The Tel Aviv District Court convicted alleged crime boss Ismail Jarushi and 12 additional defendants on Wednesday, including minors and members of the SSQ gang, after they admitted, as part of a plea bargain, to offenses stemming from the extortion of a Tel Aviv money-changer that escalated into gunfire.
According to the amended indictment to which the defendants pleaded guilty, the case centered on an alleged debt of approximately NIS 1 million, tied to the complainant’s previous financial-services business.
Prosecutors said that Jarushi, together with several co-defendants and other criminal actors, acted in concert to pressure the complainant to pay up, using repeated calls, text messages, in-person meetings, and eventually shooting attacks on the business after he refused to pay the full amount demanded.
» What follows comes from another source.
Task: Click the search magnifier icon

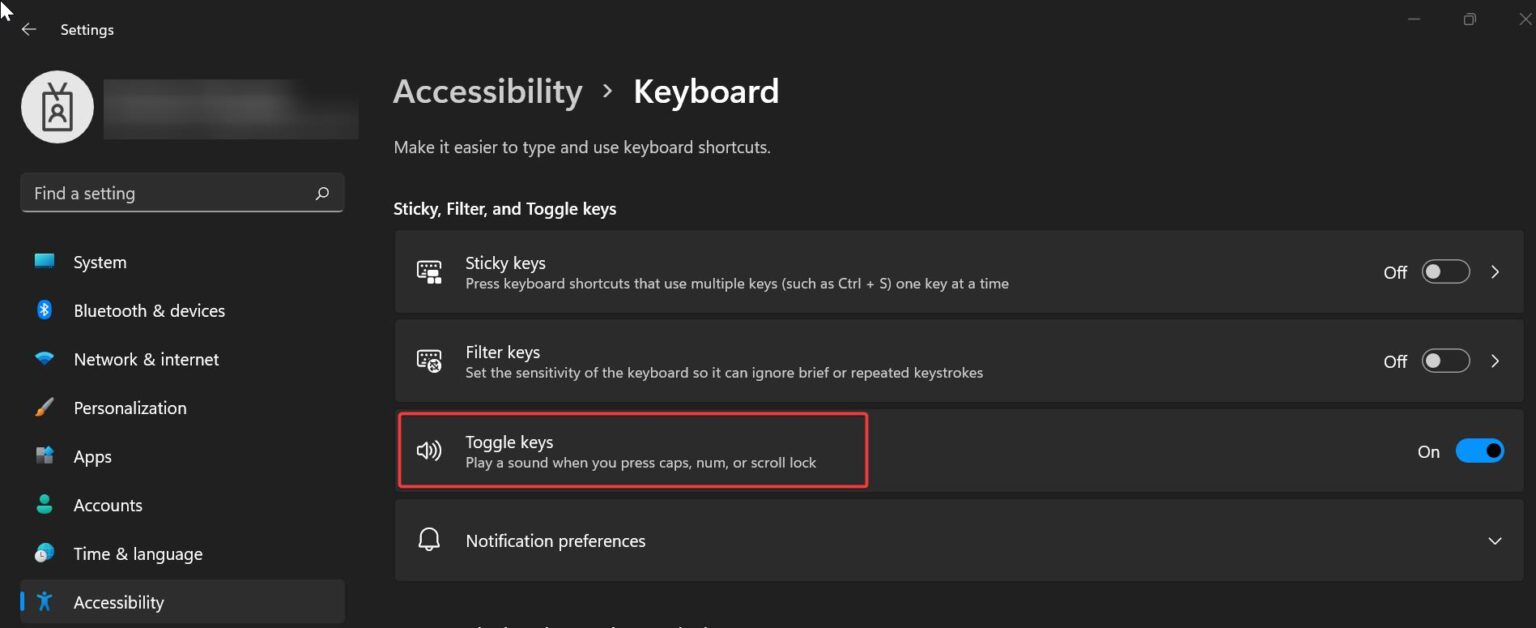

The prosecution announcement said the plea agreement was reached after negotiations, with the defendants withdrawing their denials, admitting to the amended indictment, and being convicted on that basis.
For the adult defendants, the deal provides for prison terms ranging from 13 to 45 months, while no sentencing agreement was reached regarding the minors.
As a condition of the arrangement, Jarushi deposited NIS 150,000 in compensation for the complainant.
Amended indictment
The amended indictment shows that the extortion campaign began no later than February 2025. Prosecutors alleged that Jarushi and four adult co-defendants conspired to threaten the complainant over the alleged debt, with some of them at times presenting themselves as acting in Jarushi’s name or on his behalf.
One meeting in Ramle on February 17 ended with a demand that the complainant pay NIS 200,000, to be transferred to Jarushi; later demands rose as high as NIS 500,000 before settling back into repeated pressure for hundreds of thousands of shekels.
The case then allegedly escalated into armed violence. According to the charge sheet, a separate conspiracy was formed to shoot at the complainant’s business in order to frighten him. The first shooting attack, on May 9, 2025, struck the wrong address. After the mistake was discovered, the assailants allegedly returned on May 12 and fired eight shots at the actual business.
Prosecutors further alleged that gang members later documented the bullet damage on video and relayed confirmation that the shooting had been carried out.
The indictment also attributed direct threats to Jarushi himself. In one message cited by prosecutors, sent on May 15, 2025, Jarushi allegedly warned the complainant that if he thought that “we forgot about you,” he was mistaken, and threatened to destroy the business.
Prosecutors said Jarushi also sent photographs showing the business after the shooting, including one image in which the complainant himself was visible inside it.
While the offenses in the amended indictment vary for each defendant, they include conspiracy to commit a felony, extortion by threats, firearms offenses, shooting from a gun, aiding the carrying of a weapon, and aiding a shooting offense.
A separate count also concerned the transfer and carrying of a handgun, with another alleging an agreement between two defendants relating to illegal firearms dealing.
The broader case has been unfolding for months. In July 2025, 12 alleged SSQ members, including minors, were charged over the extortion-and-shooting affair. At that stage, prosecutors alleged that some gang members had falsely presented themselves as acting for the Jeroushi crime family.
Later that month, Jarushi surrendered to police after a period on the run, and prosecutors moved to remand him, describing him as a criminal figure whose name itself allegedly served as a tool of intimidation.
Wednesday’s conviction marks the first formal resolution of the case, but not its full end. The court still must sentence the minor defendants without an agreed punishment framework, and the publication ban remains in force on any detail liable to identify the minors or defendants who were minors at the time of the offenses.